How Quickly Will You Recover from A Cyber Attack?
Cyber resilience shifts focus from just preventing an attack to what happens after.
Protecting your business emails is about more than just filtering out spam, malware, and business e-mail compromise emails. In the context of migrating to Microsoft Office 365 and other cloud-based systems, email becomes an even more critical lifeline for the business – and a broader cyber resilience strategy is essential to ensuring it remains available no matter what happens.
Cyber resilience is a fundamentally different paradigm for email security. Rather than focusing on trying to stop every threat before it gets into the enterprise, cyber resilience pushes you to assume that you will at some point be compromised.
When this happens, the critical question is not whether the compromise should have been stopped; it will be how quickly you can get the business back up and operating properly again. Because in the end, it’s what you do after a breach that determines how much it will affect your business.
As a growing number of Australian companies are learning, cloud-based email filtering and archiving provides an invaluable part of a cyber resilience defense. A ransomware attack may, for example in a mild outbreak, take one or more individual computers offline – but if email and other key systems are still accessible from an external cloud service, the business can continue operating while email disaster recovery plans are executed and the damage is repaired.
Developing a plan to facilitate continuity of service and recovery should be high on the priority list of every IT manager. Yet this process of course should also be part of a broader effort to minimize exposure by ensuring that defensive mechanisms such as email spam filtering are the best they can be, given how prevalent email-based attacks are – preventing attacks from getting through, and saving companies from having to activate their resilience plans in the first place.
Despite their diligence, regular evaluations of email security system strategies suggest that many companies are setting themselves up for failure by taking the wrong approach to cyber resilience.
A regular Email Security Risk Assessment report continues to show, poorly configured filtering settings, ineffective email security, and out-of-date signature-based scanning regularly leaves companies under-protected.
As of the December 2017 report, ESRA analysis has driven the inspection of 55.6 million emails, involving 97,564 email users. All of these emails had been cleared as safe by customers’ incumbent email-filtering systems – but 12.5 million of them were picked up as spam, and 7.8 million of those were quarantined as being potentially dangerous.

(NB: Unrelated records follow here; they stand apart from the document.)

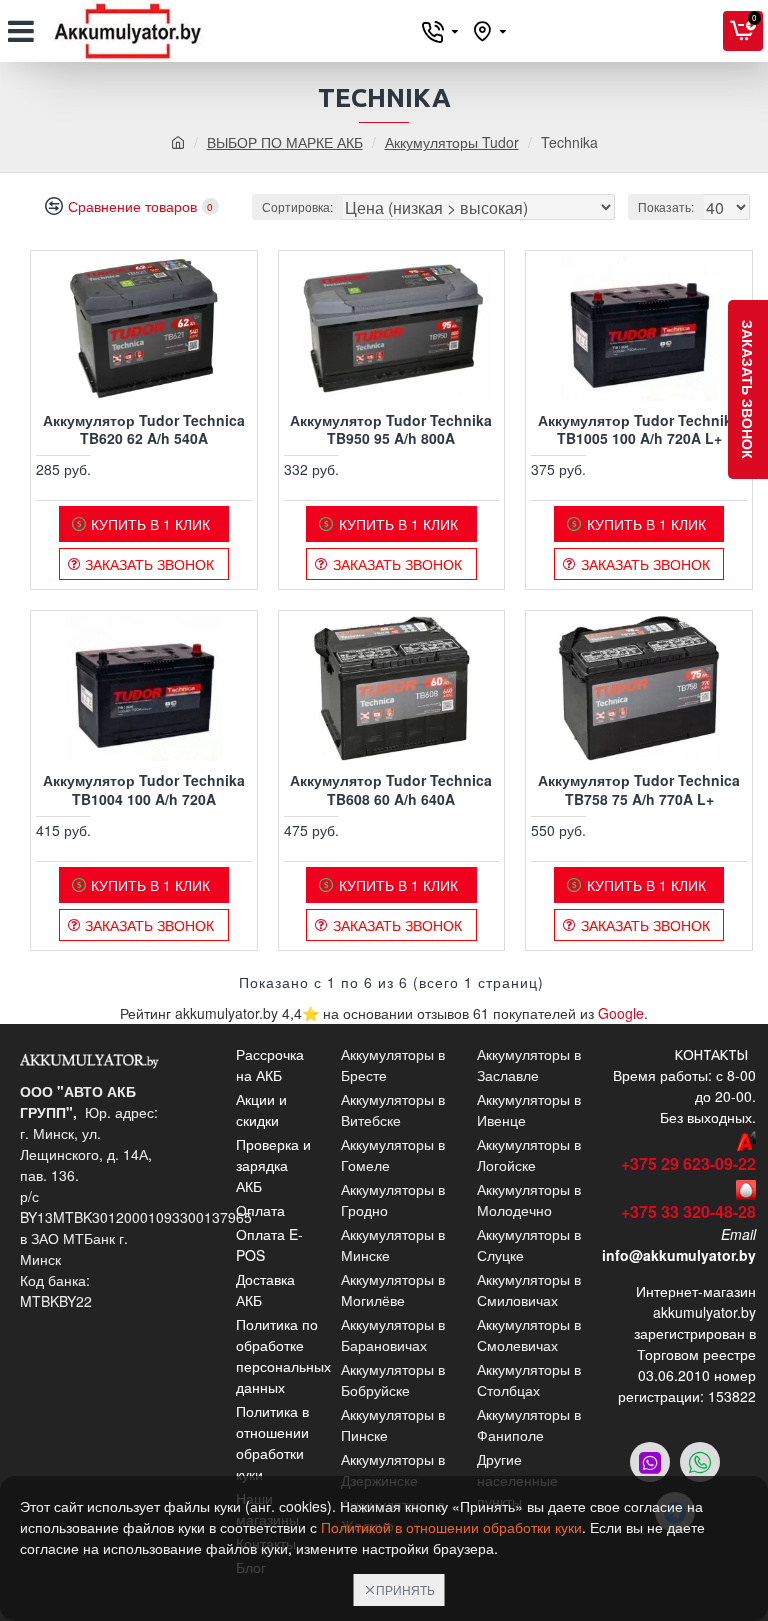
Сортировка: (297, 206)
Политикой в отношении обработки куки (451, 1527)
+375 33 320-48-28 (688, 1211)
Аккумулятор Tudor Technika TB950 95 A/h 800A (391, 429)
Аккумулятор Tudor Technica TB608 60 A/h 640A (391, 789)
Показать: (666, 206)
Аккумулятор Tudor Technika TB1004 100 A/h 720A (144, 789)
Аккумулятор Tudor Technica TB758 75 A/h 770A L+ (639, 789)
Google (621, 1013)
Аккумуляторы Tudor (452, 142)
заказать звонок (748, 389)
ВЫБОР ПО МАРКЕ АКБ (285, 142)
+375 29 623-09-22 (688, 1163)
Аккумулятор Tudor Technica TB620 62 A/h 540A (144, 429)
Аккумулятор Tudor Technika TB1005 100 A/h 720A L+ (639, 429)
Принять (405, 1589)
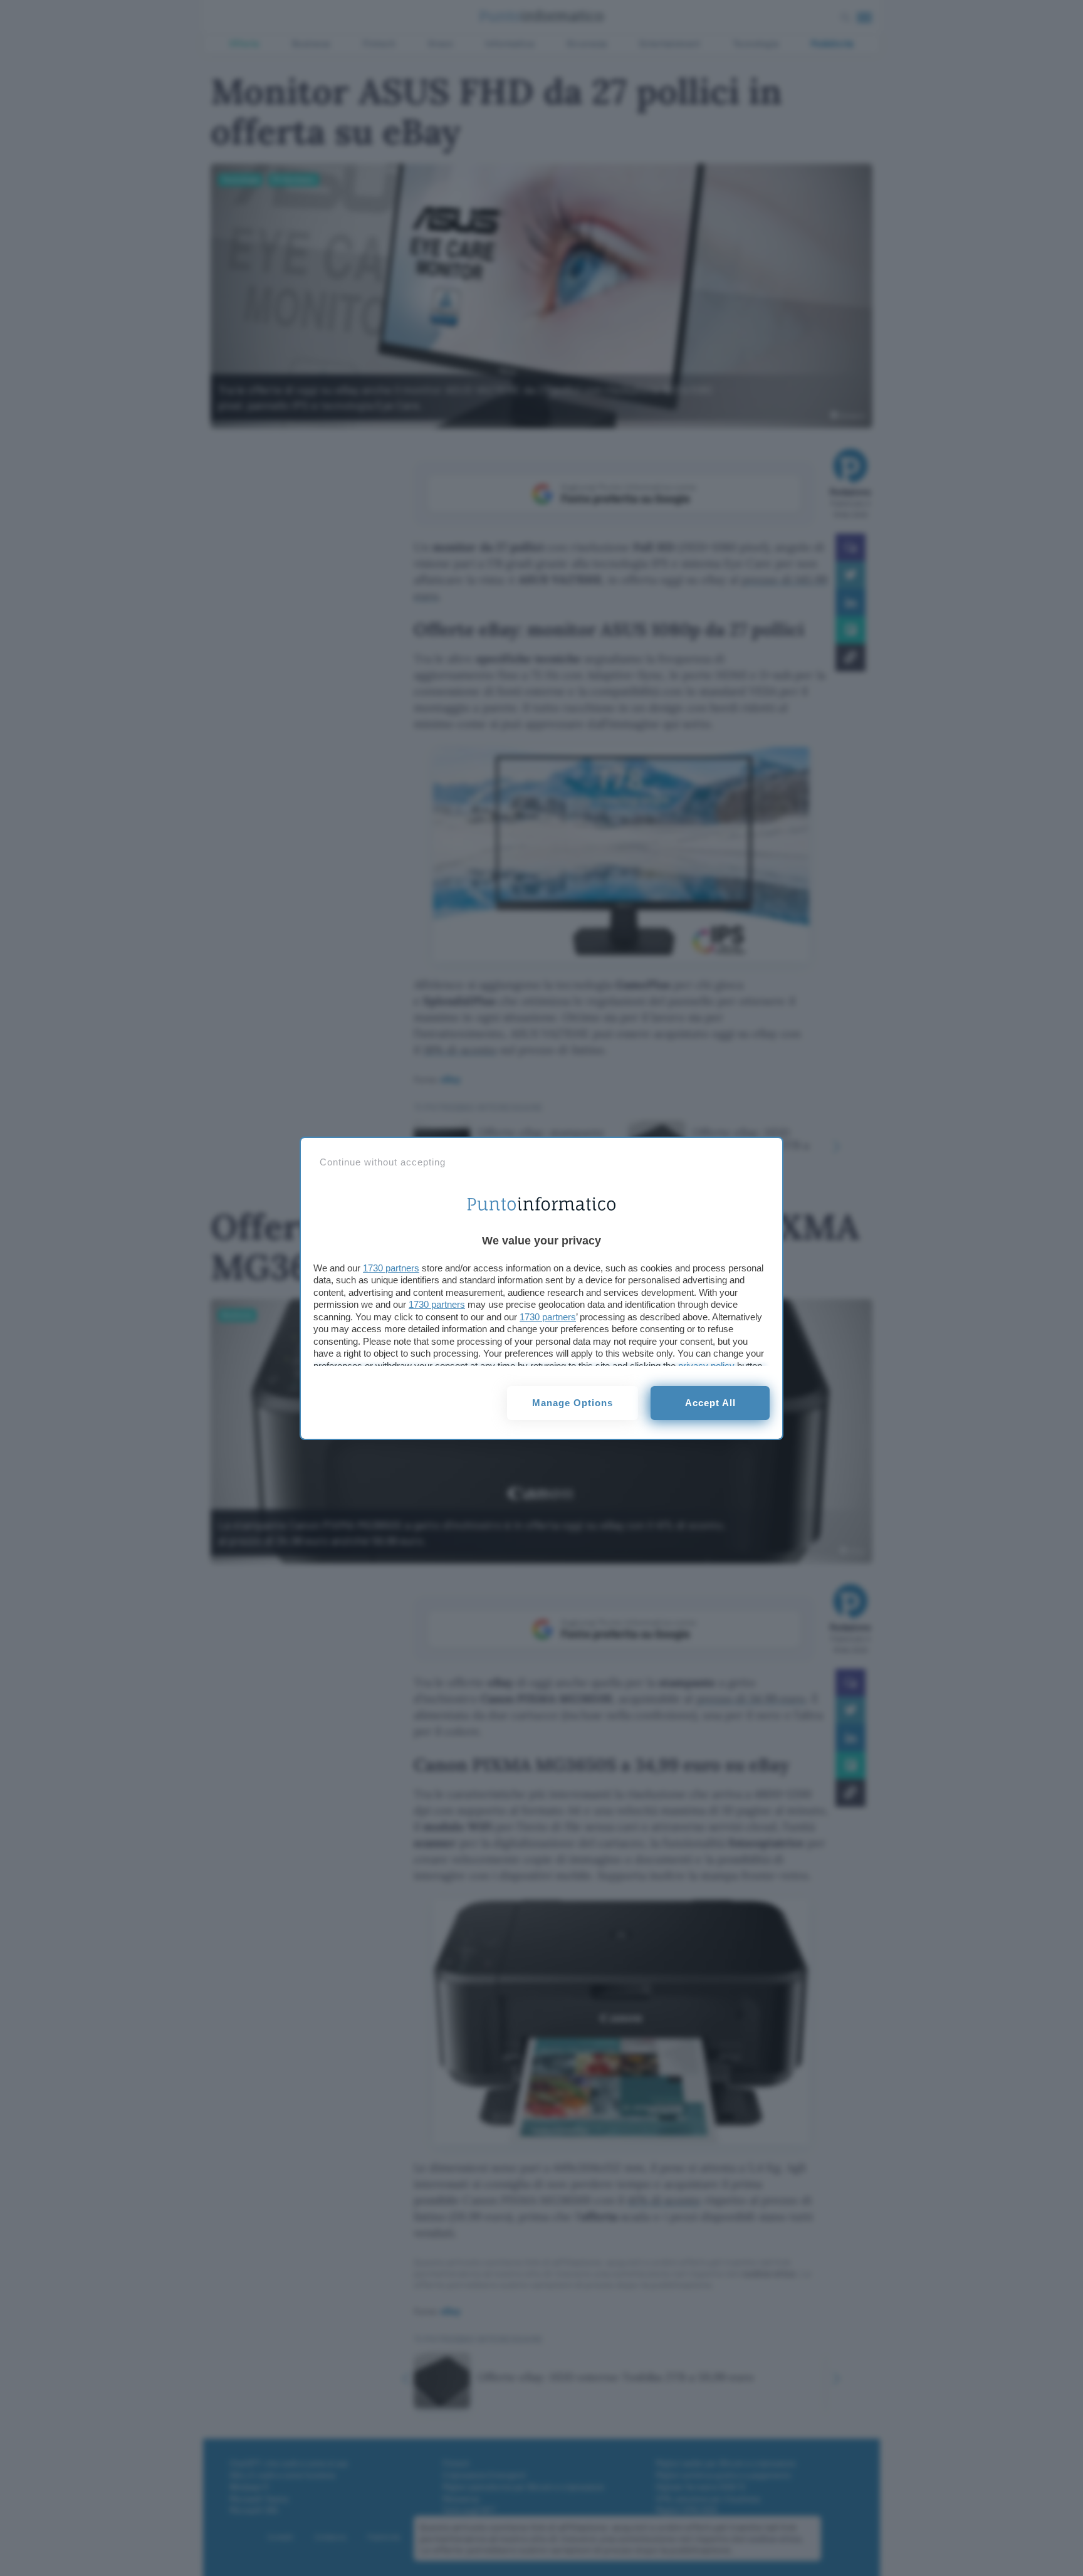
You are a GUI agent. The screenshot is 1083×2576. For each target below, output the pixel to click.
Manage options (572, 1402)
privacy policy (706, 1365)
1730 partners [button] (391, 1268)
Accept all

Multi-layered risk management
The ESRA results found that incumbent email-security systems are missing 22.5 percent of “bad” or “likely bad” emails. This suggests that many companies are putting unnecessary pressure on themselves, and their cyber resilience postures, by relying on ineffective corporate cybersecurity solutions that fail to eliminate business-critical risk.
Addressing this gap is crucial for any company, and the migration to cloud-based systems is an opportune point for the evaluation of current practices. That migration requires a change in the way business systems are run, and in particular a multi-layered defense strategy that ensures no single security failure can bring down the entire business.
Thanks to the flexibility of the cloud architecture, different layers in this defense can be sourced from different cloud providers. Cloud-based email, for example, might come from one provider while email backup could come from another, and critical infrastructure protection from somewhere else entirely.
Spreading risk in this way is fundamental to any effective cyber resilience strategy since a key part of the recovery effort lies in the company’s ability to rapidly compensate for the loss of a particular system or capability.
Layering can also be a technique for streamlining the migration process – for example, by adding a cloud-based email security system that works alongside the existing system. This approach not only provides resilience for the email function but can facilitate a seamless migration once the organization is ready to move its environment completely into the cloud.
A careful architectural design will help turn cyber resilience into reality – but it’s important to remember that such architectures also need to be regularly tested to ensure that failover recovery function as intended. By combining a multi-layered solutions approach to reduce data-security risk while moderating business risk with a seamless recovery and business continuity plan, you can leverage the cloud to deliver true cyber resilience in the long run.